If “Aladdin” wants to at least beat that, it’s going to have to inspire more positive reactions from audiences than its marketing campaign has. That challenge was apparent early-on with reaction to the sneak peek TV spot that aired during the Grammys in February; on Disney’s YouTube channel, the clip has received over 109,000 dislikes against 66,000 likes. More recently, a clip of Will Smith’s CGI-augmented portrayal of the Genie singing “Prince Ali” was similarly received.
Between this pre-release word of mouth and heavy competition, tracking for “Aladdin” is lower than those of past Disney remakes. One tracker is projecting a 4-day opening of around $80 million, while another is expecting far lower at $65 million. Disney is projecting an opening of $75-85 million.
An opening at that range would be notably lower than the $174 million opening for “Beauty and the Beast,” which opened to much less competition in March 2017. It would also be lower than the $103 million opening for “The Jungle Book,” which released in June 2016. But this is common for Disney in recent years, as Memorial Day has yielded weaker returns for installments of many of their franchises.

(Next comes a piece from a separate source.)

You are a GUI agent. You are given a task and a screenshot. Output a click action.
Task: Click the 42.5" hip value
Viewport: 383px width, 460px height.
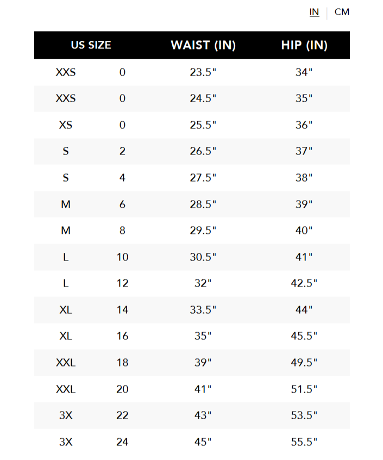click(304, 283)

The $78.5 million 4-day opening for “Pirates of the Caribbean: Dead Men Tell No Tales” in 2017 was the lowest domestic start for any “Pirates” sequel, and the $103 million 4-day launch for last year’s “Solo” led to that film becoming the lowest-grossing “Star Wars” release ever.
On the other hand, an $80 million opening would also be notably higher than other recent Memorial Day Disney films like “Tomorrowland” ($42.6 million) and “Alice Through The Looking Glass” ($33.5 million). And consider this: a 3-day opening for “Aladdin” of $60 million would be a higher opening than every non-Disney release in 2019 with the exception of the $71 million opening of “Us.” That’s how dominant Disney has been at the box office through the first half of the year.

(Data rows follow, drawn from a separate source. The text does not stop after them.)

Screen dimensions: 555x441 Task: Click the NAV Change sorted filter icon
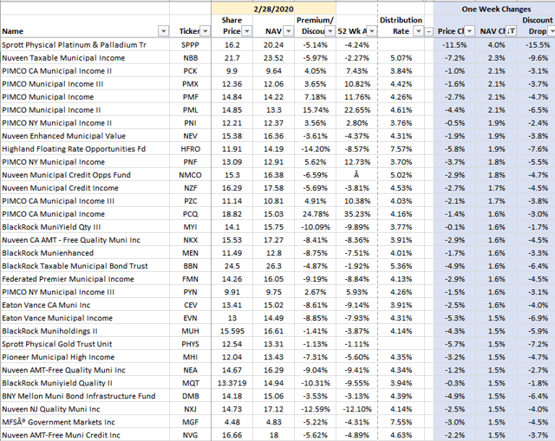tap(512, 30)
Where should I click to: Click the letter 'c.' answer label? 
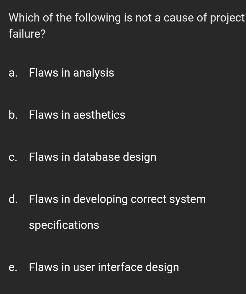coord(13,157)
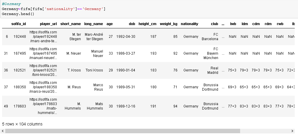The width and height of the screenshot is (298, 137).
Task: Click the Germany.head() code line
Action: [x=18, y=14]
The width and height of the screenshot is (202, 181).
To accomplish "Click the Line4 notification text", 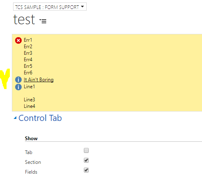I will (x=29, y=106).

That’s in week one. Next week will see the release of “Rocketman,” an Elton John biopic musical that has received serious buzz from its Cannes premiere and could split off adult moviegoers looking for a fun, song-filled time at the movies. A week after that, “The Secret Life of Pets 2” could take another hit to “Aladdin” by splitting off family audiences. Audience reception scores will reveal whether “Aladdin” can show any lasting power in the face of such heavy competition.
“Aladdin” is directed by Guy Ritchie and stars Smith, Mena Massoud, Naomi Scott, Marwan Kenzari, Navid Negahban, Nasim Pedrad, and Billy Magnussen. The film does not yet have a Rotten Tomatoes score, with review embargo dropping on Wednesday.
Also releasing this weekend is Olivia Wilde’s critically acclaimed directorial debut, “Booksmart.” Releasing on 2,500 screens from Annapurna and United Artists Releasing, the film is projected for a 4-day opening of around $12 million. The film stars Kaitlyn Dever and Beanie Feldstein as two studious high school friends on their way to graduation who decide to enjoy one night of the irresponsible teen antics that they held off on to get into a good college. The film has a 100% Rotten Tomatoes score with 72 reviews logged.
Finally there is Sony/Screen Gems horror/sci-fi film “Brightburn,” which stars Jackson A. Dunn as a superpowered boy who, like Superman, is a strange visitor from another world adopted and raised by farmers. Unlike Superman, the rise of Brandon’s powers also comes with a desire to destroy the world. The film is projected for a $12-16 million 4-day opening.
Elizabeth Banks and David Denman also star in the film, which is directed by David Yarovesky. “Guardians of the Galaxy” director James Gunn is producing, with his cousin Mark Gunn and brother Brian Gunn serving as screenwriters.